Court of Appeals of Georgia, Second Division

June 27, 2019

SCHINAZI et al.
v.
EDEN, AS TRUSTEE OF TE 2005SCHINAZI GST GRANTOR TRUST.

          MILLER, P. J., RICKMAN and REESE, JJ.

          REESE, JUDGE.

         Raymond F. Schinazi, individually, and RFS & Associates, LLC, as the General Partner of RFS Partners L.P. (collectively, "the Appellants"), appeal[1] from the trial court's denial of their motion to compel arbitration of new claims asserted in an amended petition filed by Carol Eden, the trustee of the 2005 Schinazi GST Grantor Trust ("Trust"). The Appellants contend, inter alia, that the trial court erred in concluding that they had waived their right to arbitration under a partnership agreement by failing to assert the right in a timely manner. For the reasons set forth infra, we affirm.

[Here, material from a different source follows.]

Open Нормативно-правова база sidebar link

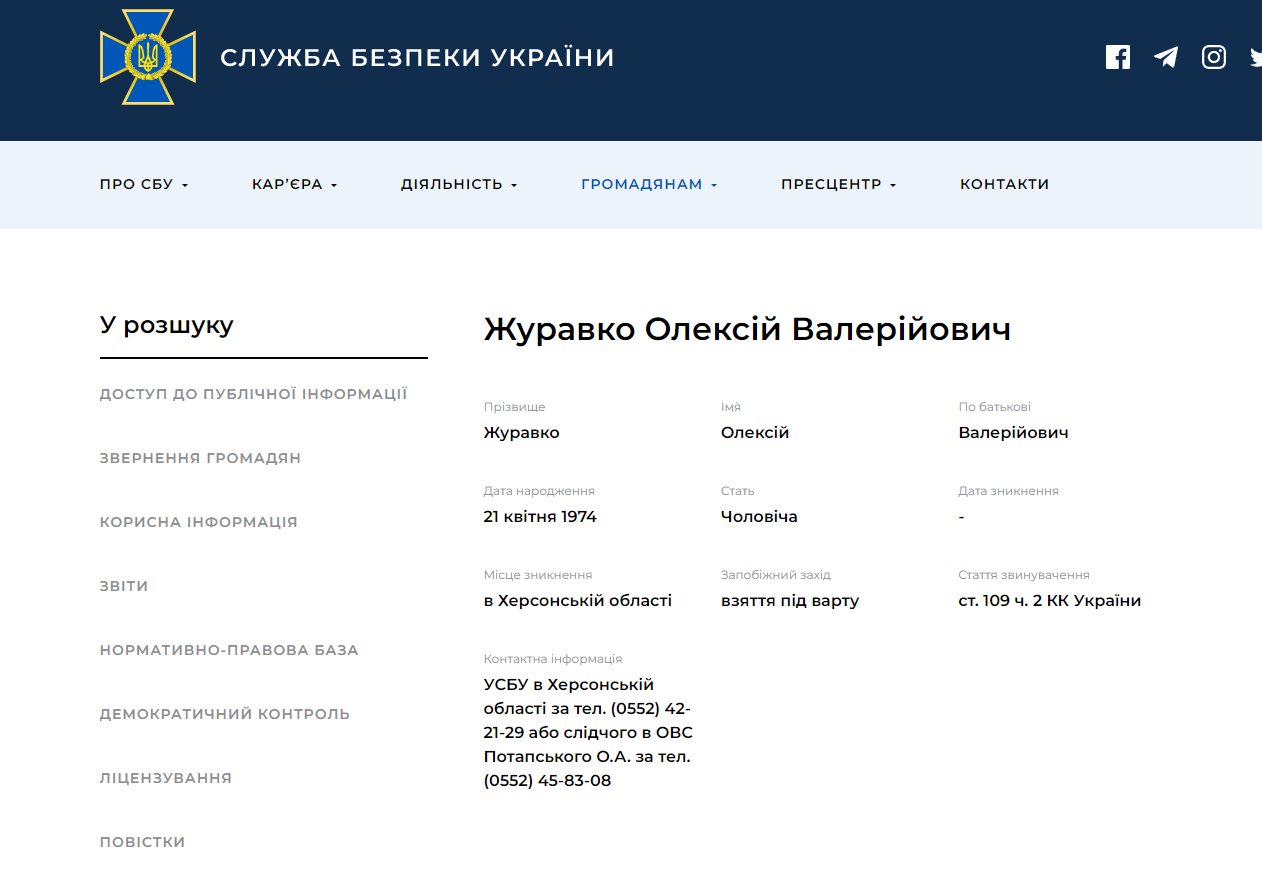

          This is the second appeal to this Court in the underlying case. In 2016, this Court issued an opinion in Schinazi v. Eden, [2] in which we presented the following overview of the history between the parties and their litigation, as follows:

Schinazi established the Trust on August 23, 2005, naming Eden as Trustee and his daughter as the primary beneficiary. The Trust agreement authorized Schinazi to deposit property into the Trust, and he initially funded it with a $500, 000 gift. Although the Trust was irrevocable, Schinazi "expressly reserve[d] the right, exercisable in a nonfiduciary capacity without the approval or consent of any person in a fiduciary capacity, during [his] lifetime to reacquire any part or all of the property of any trust created hereunder by substituting property of equivalent value."
Two days after creating the Trust, Schinazi and RFS & Associates, LLC, a corporation in which Schinazi held a controlling interest and served as manager, formed a limited partnership known as RFS Partners, L.P. The partnership agreement named RFS & Associates as "General Partner," designated Schinazi as "Limited Partner," and set forth procedures for transferring partnership interests. It also provided: "NEITHER THE INTERESTS NOR ANY PART THEREOF MAY BE OFFERED FOR SALE, PLEDGED, HYPOTHECATED, SOLD, ASSIGNED OR TRANSFERRED AT ANY TIME EXCEPT IN COMPLIANCE WITH THE TERMS AND CONDITIONS OF … THIS AGREEMENT."
In addition to being a limited partner, Schinazi held a 99 percent economic interest in RFS Partners. On August 31, 2005, Schinazi assigned his partnership interest to the Trust in exchange for a $7, 000, 000 promissory note. To accomplish the transfer, Schinazi (separately as transferor and as manager of RFS & Associates) and Eden (as Trustee) executed a "Sale and Assignment of Interests in RFS Partners, L.P." The "Sale and Assignment" document complied with the transfer requirements in the partnership agreement.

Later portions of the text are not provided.